Task requirements
• 1. Which AI systems does the article on Transformers name, and what does it say each one does?
• 2. Write the next part of the article on Transformers, starting right after the last line shown.

Document excerpt

######

Transformers, more than meets the eye

Your brain just processed this sentence.

You were able to do it completely subconsciously, but LLMs individually process each word: one at a time, weighing their relationships, and extracting meaning in parallel.

Today, Anthropic's Claude writes production-ready code. Google's Aeneas translates ancient languages. GPT-4 passes the bar exam. How does a machine essentially made of sand and rocks understand language well enough to do these things?

The answer isn't bigger datasets or faster computers. It's an architecture called the Transformer, and at its heart is a mechanism called attention.

Before 2017, building a model that understood context meant accepting fundamental tradeoffs. You could have speed or memory of distant words, but not both. The Transformer changed that equation entirely. And it started with one question: what if a model could look at all the words at the same time?

The Sequential Processing Bottleneck

Before Transformers, language models processed text sequentially using RNNs (Recurrent Neural Networks) and LSTMs (Long Short-Term Memory networks).

Think about reading this sentence: "The cat, which had been sleeping on the warm sunny windowsill for hours, finally woke up."

An RNN processes it like this:

python

# Simplified RNN pseudocode showing the sequential bottleneck
hidden_state = initial_state

for word in sentence:
    hidden_state = rnn_cell(word, hidden_state)
    # Must wait for previous word to complete!

######

Dataset content

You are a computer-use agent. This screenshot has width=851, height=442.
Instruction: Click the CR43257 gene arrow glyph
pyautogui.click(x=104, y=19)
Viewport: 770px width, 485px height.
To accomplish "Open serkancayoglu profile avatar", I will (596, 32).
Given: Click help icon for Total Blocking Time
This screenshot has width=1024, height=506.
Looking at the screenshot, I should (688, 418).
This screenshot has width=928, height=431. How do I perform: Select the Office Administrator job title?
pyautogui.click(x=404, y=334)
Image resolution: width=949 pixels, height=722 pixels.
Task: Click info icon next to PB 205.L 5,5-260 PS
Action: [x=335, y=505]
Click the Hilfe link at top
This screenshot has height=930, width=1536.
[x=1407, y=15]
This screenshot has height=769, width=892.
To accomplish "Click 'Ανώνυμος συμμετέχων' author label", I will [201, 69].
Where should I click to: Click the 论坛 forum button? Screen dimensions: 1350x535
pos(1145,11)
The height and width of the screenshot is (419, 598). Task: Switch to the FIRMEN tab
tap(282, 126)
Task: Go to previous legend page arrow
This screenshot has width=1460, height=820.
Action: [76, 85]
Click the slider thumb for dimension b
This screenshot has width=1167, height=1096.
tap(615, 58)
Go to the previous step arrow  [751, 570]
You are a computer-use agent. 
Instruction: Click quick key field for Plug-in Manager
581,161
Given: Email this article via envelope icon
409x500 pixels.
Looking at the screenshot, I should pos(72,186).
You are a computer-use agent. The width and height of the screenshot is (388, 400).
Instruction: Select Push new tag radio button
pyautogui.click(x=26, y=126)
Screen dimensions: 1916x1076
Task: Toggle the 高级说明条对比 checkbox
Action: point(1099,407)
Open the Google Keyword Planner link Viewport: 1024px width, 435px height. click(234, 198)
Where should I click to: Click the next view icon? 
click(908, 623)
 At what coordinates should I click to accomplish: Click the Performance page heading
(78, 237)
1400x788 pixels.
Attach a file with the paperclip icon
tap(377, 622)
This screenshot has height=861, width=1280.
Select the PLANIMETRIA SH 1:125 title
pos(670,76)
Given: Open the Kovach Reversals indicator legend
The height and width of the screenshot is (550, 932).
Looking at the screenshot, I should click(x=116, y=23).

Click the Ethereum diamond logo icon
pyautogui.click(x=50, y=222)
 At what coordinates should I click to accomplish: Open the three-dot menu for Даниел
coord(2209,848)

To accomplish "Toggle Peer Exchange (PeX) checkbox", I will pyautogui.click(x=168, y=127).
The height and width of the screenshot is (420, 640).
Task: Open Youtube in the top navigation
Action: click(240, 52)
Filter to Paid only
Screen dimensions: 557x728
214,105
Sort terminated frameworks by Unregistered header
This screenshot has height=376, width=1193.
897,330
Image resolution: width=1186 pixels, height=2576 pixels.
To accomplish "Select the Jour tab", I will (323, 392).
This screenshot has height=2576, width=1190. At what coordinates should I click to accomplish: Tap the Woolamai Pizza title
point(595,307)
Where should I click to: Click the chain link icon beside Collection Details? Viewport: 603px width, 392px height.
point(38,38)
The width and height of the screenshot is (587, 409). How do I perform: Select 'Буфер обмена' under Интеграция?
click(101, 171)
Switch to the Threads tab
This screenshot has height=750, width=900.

######

Task results
• 1.
- Anthropic's Claude writes production-ready code.
- Google's Aeneas translates ancient languages.
- GPT-4 passes the bar exam.

• 2.
    # for example "finally" can't be processed until it's done with all prev words

The RNN has to process "The", then "cat", then "which", and so on. By the time it reaches "finally", the information about "cat" has been compressed through 10+ sequential operations. This creates two major problems:

The vanishing gradient problem: As info passes through many sequential steps, the gradient signal that helps the model learn gets weaker and weaker. Hochreiter & Schmidhuber (1997) showed that RNNs struggle to learn dependencies that span more than a few steps.
No parallelization: You can't process word 10 until you've processed words 1-9. This makes training painfully slow.

RNN processing sequentially vs Transformer processing in parallel

LSTMs improved on basic RNNs by adding a "memory cell" that could preserve information longer, but still processed information sequentially. They were SOTA for nearly two decades, but the fundamental bottleneck remained.¹

The Birth of Attention

In 2014, Bahdanau et al. introduced attention mechanisms for machine translation. What if, when translating a word, the model could "look at" all the source words, not just a compressed "hidden state"? Instead of forcing all "context" through a sequential bottleneck, attention lets the model directly access any word it needed.

But this attention was still being used alongside RNNs. The real breakthrough came in 2017 when team at Google asked: what if we removed the recurrence entirely?

Their paper, "Attention is All You Need", introduced the Transformer architecture. No RNNs. No LSTMs. Just attention (source and self), feed-forward layers, and some clever positional encoding.

On the WMT 2014 English-to-German translation task, their model achieved a BLEU score of 28.4, beating the previous state of the art by over 2 points. On English-to-French, they hit 41.0 BLEU.² And it trained in a fraction of the time.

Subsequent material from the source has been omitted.